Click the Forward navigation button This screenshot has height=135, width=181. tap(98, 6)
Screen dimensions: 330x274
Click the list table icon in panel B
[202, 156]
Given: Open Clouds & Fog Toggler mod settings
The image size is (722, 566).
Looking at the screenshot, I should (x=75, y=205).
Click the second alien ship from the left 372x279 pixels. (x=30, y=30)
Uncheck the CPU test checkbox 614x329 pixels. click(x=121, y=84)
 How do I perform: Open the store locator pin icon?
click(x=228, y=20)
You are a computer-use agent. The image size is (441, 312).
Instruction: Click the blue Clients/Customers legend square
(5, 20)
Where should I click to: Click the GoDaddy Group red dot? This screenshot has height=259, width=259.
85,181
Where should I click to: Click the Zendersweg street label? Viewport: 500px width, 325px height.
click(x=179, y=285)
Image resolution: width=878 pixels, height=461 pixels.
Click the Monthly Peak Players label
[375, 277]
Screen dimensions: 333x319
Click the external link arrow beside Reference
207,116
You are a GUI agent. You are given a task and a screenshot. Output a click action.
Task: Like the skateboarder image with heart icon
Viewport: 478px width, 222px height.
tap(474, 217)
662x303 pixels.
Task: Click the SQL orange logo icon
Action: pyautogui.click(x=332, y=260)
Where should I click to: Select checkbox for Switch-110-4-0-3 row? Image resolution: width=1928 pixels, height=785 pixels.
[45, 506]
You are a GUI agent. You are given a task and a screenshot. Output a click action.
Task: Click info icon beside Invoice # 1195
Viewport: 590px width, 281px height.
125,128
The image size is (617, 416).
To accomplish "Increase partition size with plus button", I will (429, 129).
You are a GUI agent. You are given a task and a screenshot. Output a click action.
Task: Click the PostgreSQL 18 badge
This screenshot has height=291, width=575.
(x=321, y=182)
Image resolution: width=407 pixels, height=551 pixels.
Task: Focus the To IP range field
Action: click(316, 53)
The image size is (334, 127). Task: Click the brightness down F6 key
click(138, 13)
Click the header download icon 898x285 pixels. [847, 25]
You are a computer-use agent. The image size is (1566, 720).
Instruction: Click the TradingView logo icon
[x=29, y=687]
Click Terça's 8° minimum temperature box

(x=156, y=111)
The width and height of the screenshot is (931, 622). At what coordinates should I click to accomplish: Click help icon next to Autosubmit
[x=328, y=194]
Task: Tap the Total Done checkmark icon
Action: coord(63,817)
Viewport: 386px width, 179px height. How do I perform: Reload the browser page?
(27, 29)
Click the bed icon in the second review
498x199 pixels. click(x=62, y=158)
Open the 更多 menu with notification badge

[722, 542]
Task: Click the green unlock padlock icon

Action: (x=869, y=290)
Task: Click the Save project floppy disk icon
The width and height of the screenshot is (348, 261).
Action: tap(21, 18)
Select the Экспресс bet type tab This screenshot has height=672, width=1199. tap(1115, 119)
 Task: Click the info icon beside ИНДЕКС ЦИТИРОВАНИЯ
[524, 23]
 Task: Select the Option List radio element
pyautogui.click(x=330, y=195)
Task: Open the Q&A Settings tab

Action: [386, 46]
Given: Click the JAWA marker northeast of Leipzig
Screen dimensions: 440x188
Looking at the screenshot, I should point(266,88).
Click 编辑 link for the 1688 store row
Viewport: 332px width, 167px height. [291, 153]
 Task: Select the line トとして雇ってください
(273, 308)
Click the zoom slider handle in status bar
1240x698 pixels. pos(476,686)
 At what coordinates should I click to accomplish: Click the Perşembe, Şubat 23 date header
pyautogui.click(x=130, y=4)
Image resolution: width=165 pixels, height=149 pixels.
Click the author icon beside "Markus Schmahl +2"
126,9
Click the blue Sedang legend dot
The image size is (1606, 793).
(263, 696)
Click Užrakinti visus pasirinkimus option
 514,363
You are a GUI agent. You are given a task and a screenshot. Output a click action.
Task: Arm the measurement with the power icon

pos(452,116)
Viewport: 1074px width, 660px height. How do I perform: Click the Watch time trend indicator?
===
▶ _Exercise_:
Find and copy each line of the material that holds the word "computer".

▶ _Solution to the problem_:
You are a computer-use agent. The image size is (441, 312).
You are a computer-use agent. The image size is (1566, 720).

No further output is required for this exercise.